The session in question, a Supported Education class focusing on Life Skills, was focused on helping students with additional needs develop their ability to shop independently. Their task was to research a series of recipes, estimate the cost of their ingredients, and price up the respective costs per portion of each recipe, identifying those that were more/less affordable.
Using college laptops they first used recipe websites to locate recipes, then generated an ingredient list in an Excel Spreadsheet, then went to various supermarket websites to price up the groceries necessary to cook that recipe. Towards the end of the class they quickly connected a HDMI cable between their laptop and the interactive Whiteboard, and shared their findings with the rest of the class. When I approached the educator afterwards to praise her application of digital technologies to support learning she assumed I was joking: ‘That’s not digital technology, that’s just the Tesco website’.
The context of practice
Why is a discussion board on Padlet, or quiz on Kahoot!, or a Virtual Learning Environment such as Moodle or Blackboard considered EdTech, but a lightbulb, or a PowerPoint presentation, or a electronic register, or, in this case, the Tesco website, is not? It is because, I contend, that educational technology isn’t primarily defined by its form, or even necessarily by its function, but by its context. Not necessarily its physical context, but its institutional context and its context within an individual educator’s existing teaching practice.

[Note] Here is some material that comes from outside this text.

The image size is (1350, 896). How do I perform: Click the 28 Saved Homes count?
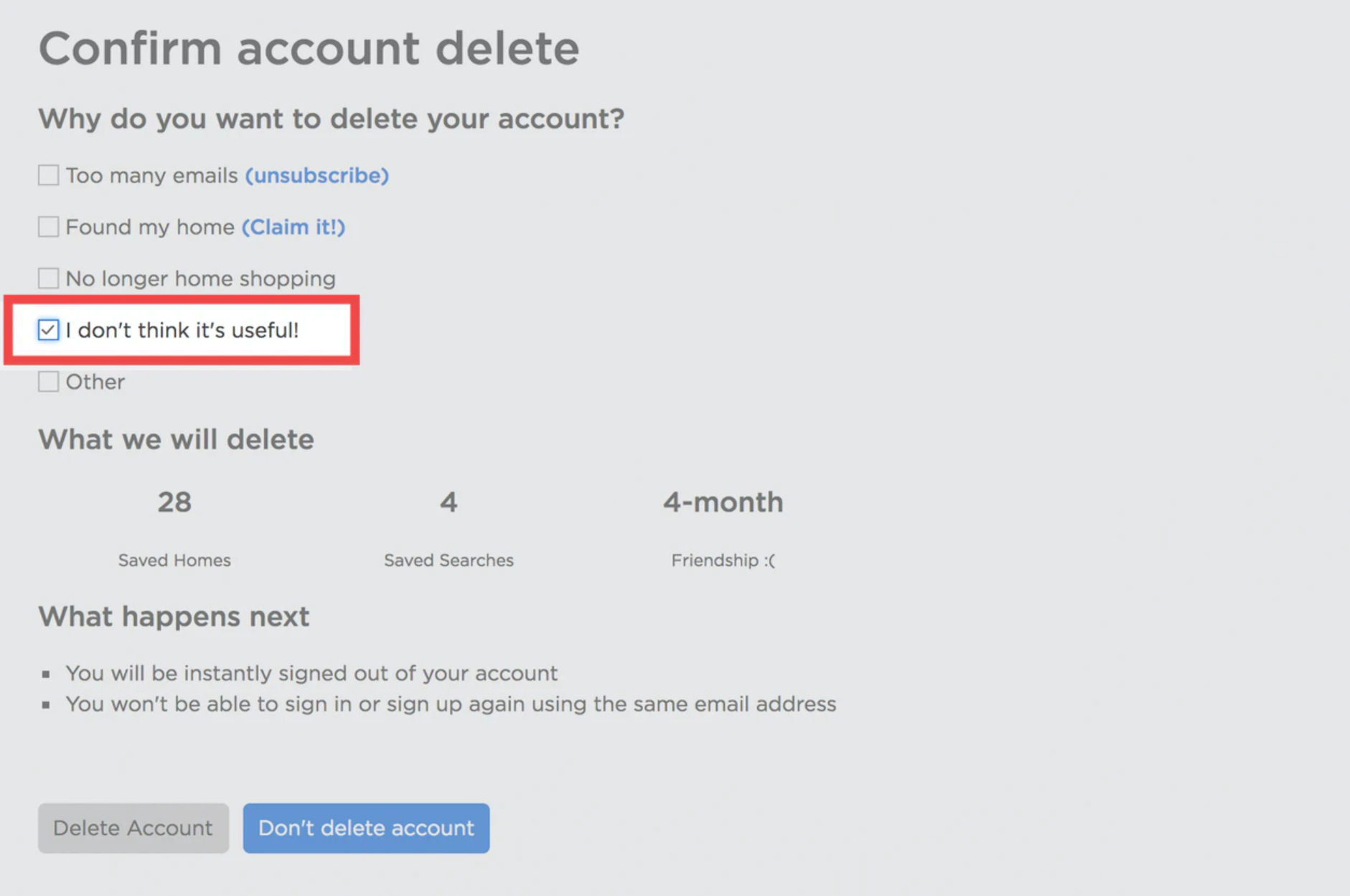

Educational technology is technology that educators wouldn’t otherwise use in their teaching practice. It is something alien, consciously incorporated due to either internal motivators such as a desire to experiment or external motivators such as a directive from college leadership. However, once it becomes naturalized and part of unconscious practice, it transitions from educational technology into simple educational practice.
That Supported Education practitioner using a blend of digital technologies to facilitate learning was not using educational technology because she did not perceive it as such. It was simply how was she was teaching the subject. Had I suggested she use an online discussion board, rather than a HDMI cable connected to a laptop being used to share an Excel spreadsheet, as a means for her students to share their findings, that would have been educational technology because both I and her would have perceived it as such. Yet the form and function of both approaches would be the same: to provide a means for students to put their work in front of their peers and discuss it. The only difference would be the context of where that sits within that educator’s existing practice.
EdTech’s meaning is defined by its liminality, informed by the personal and institutional contexts in which it exists and sitting at the boundary of accepted and emerging practice. But, in a purely material sense, there’s no such thing as EdTech.